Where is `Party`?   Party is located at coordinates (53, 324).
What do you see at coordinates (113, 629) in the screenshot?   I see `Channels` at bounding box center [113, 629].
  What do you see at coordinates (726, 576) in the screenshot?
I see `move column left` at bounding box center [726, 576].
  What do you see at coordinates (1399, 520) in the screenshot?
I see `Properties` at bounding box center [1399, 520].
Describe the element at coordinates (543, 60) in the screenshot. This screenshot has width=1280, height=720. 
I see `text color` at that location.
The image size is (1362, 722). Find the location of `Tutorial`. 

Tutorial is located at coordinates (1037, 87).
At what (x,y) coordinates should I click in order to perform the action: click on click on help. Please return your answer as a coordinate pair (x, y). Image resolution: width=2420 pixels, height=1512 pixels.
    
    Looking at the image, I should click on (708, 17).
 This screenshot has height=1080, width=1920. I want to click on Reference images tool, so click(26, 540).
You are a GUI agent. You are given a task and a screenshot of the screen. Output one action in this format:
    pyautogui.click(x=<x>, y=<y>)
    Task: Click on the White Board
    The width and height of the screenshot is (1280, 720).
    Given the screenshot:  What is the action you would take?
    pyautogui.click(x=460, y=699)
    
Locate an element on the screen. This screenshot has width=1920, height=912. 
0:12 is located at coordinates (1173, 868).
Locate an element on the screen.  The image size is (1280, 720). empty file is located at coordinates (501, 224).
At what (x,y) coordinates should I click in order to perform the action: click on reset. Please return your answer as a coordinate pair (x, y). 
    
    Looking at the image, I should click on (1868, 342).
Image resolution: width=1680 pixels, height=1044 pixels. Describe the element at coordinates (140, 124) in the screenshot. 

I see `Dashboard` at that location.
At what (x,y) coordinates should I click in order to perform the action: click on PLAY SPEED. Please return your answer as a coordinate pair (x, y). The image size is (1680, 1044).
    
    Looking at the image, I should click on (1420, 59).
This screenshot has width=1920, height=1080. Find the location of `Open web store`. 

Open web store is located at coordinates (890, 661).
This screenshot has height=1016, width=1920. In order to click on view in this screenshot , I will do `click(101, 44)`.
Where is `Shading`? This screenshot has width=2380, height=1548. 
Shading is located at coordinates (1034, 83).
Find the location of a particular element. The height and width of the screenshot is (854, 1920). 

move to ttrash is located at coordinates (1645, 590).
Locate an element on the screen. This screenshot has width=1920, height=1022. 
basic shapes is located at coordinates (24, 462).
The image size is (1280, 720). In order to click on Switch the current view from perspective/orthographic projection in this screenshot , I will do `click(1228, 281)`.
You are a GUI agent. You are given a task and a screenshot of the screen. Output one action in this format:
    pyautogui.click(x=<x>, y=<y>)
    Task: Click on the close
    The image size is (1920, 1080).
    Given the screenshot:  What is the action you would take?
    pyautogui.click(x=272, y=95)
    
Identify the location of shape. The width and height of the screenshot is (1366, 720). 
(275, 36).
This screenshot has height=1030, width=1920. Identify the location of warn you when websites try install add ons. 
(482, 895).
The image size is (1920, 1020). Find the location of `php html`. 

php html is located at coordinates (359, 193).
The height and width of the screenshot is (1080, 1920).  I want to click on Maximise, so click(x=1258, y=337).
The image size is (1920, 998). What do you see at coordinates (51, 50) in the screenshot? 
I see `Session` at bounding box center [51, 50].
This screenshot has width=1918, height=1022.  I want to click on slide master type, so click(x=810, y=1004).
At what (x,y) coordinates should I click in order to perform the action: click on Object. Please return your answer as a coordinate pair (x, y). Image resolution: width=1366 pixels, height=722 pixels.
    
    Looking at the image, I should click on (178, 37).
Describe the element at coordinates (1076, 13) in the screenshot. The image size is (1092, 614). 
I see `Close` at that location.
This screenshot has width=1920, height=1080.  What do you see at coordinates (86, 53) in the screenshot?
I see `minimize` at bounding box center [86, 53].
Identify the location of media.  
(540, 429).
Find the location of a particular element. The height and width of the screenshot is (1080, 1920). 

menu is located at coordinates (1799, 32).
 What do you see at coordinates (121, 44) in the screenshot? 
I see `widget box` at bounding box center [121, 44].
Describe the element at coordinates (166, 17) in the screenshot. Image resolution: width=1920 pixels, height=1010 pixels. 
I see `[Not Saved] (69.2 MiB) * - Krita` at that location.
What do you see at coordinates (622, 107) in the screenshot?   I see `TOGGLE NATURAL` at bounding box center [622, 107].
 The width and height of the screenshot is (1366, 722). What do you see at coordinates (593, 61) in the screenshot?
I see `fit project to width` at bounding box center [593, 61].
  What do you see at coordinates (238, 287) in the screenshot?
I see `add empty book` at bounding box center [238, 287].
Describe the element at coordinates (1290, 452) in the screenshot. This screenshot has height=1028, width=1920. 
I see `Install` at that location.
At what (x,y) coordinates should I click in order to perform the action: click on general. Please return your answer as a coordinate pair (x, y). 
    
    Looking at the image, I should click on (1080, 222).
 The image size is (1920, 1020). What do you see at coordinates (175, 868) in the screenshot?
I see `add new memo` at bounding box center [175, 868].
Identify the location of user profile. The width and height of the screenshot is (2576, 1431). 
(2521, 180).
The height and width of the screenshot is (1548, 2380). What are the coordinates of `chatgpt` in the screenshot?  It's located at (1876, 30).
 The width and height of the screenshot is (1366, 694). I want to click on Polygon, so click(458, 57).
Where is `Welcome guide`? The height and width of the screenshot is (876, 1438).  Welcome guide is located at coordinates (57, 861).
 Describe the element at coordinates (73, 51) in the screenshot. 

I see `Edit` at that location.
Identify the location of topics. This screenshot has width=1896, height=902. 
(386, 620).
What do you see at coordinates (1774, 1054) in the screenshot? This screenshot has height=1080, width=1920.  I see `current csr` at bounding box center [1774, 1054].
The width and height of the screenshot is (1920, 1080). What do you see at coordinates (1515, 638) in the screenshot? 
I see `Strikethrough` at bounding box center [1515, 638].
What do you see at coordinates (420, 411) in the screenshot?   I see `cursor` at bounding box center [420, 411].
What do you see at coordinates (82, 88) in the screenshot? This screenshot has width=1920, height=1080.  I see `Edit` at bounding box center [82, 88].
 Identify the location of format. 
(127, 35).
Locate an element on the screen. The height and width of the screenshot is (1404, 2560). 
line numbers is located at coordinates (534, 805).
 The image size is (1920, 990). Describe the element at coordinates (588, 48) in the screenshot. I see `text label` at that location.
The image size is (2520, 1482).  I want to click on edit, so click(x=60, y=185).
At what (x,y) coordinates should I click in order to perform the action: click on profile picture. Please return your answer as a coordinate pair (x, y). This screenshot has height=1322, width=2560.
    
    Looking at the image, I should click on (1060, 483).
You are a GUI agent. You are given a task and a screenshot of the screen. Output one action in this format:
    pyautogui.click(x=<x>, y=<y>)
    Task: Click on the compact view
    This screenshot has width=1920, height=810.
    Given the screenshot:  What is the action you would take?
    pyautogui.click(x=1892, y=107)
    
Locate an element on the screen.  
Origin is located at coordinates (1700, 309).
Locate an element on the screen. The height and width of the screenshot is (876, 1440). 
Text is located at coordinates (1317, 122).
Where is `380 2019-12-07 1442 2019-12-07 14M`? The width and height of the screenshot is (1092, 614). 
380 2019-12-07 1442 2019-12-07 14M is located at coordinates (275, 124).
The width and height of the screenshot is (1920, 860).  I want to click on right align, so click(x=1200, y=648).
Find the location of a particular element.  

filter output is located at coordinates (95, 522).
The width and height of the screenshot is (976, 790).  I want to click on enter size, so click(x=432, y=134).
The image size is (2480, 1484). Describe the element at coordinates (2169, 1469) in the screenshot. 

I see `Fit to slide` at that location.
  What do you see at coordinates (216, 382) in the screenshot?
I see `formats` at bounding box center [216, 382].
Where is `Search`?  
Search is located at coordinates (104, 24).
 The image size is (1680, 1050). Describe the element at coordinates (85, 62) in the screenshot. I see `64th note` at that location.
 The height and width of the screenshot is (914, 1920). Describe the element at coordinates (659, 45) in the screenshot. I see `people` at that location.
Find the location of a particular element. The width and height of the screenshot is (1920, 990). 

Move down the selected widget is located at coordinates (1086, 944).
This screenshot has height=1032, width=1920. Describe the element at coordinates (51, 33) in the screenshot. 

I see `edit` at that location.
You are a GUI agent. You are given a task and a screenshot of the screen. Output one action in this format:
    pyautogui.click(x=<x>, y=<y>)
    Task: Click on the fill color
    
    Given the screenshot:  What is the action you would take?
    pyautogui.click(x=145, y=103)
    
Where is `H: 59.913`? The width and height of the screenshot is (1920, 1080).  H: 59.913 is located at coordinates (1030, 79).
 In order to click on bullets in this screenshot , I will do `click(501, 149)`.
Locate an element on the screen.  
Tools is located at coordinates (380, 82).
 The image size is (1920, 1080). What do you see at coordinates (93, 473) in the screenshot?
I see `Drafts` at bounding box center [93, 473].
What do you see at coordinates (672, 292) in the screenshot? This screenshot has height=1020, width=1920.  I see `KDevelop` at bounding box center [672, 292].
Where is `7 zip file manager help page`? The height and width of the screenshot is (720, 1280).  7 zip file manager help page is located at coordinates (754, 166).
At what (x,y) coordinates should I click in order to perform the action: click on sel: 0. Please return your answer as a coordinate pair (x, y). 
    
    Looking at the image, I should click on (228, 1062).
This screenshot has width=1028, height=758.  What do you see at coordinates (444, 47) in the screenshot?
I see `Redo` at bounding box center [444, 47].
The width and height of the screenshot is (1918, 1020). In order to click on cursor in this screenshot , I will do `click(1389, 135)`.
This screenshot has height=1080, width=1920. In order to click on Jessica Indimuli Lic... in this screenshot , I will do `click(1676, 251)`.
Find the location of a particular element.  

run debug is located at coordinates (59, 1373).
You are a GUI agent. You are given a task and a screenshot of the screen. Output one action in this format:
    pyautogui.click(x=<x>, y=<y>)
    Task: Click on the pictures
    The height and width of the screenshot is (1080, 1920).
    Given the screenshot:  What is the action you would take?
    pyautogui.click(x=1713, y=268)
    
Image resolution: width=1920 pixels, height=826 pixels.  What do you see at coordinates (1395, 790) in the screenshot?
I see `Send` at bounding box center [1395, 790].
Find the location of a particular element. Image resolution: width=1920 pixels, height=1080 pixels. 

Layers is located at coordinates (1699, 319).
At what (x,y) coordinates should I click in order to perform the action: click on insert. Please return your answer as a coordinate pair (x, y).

→ **Objective**: Could you return the data word for word, from its first line through the line containing "Tutorial is located", with both ends included?

→ **Exercise response**:
Where is `Party`?   Party is located at coordinates (53, 324).
What do you see at coordinates (113, 629) in the screenshot?   I see `Channels` at bounding box center [113, 629].
  What do you see at coordinates (726, 576) in the screenshot?
I see `move column left` at bounding box center [726, 576].
  What do you see at coordinates (1399, 520) in the screenshot?
I see `Properties` at bounding box center [1399, 520].
Describe the element at coordinates (543, 60) in the screenshot. This screenshot has width=1280, height=720. 
I see `text color` at that location.
The image size is (1362, 722). Find the location of `Tutorial`. 

Tutorial is located at coordinates (1037, 87).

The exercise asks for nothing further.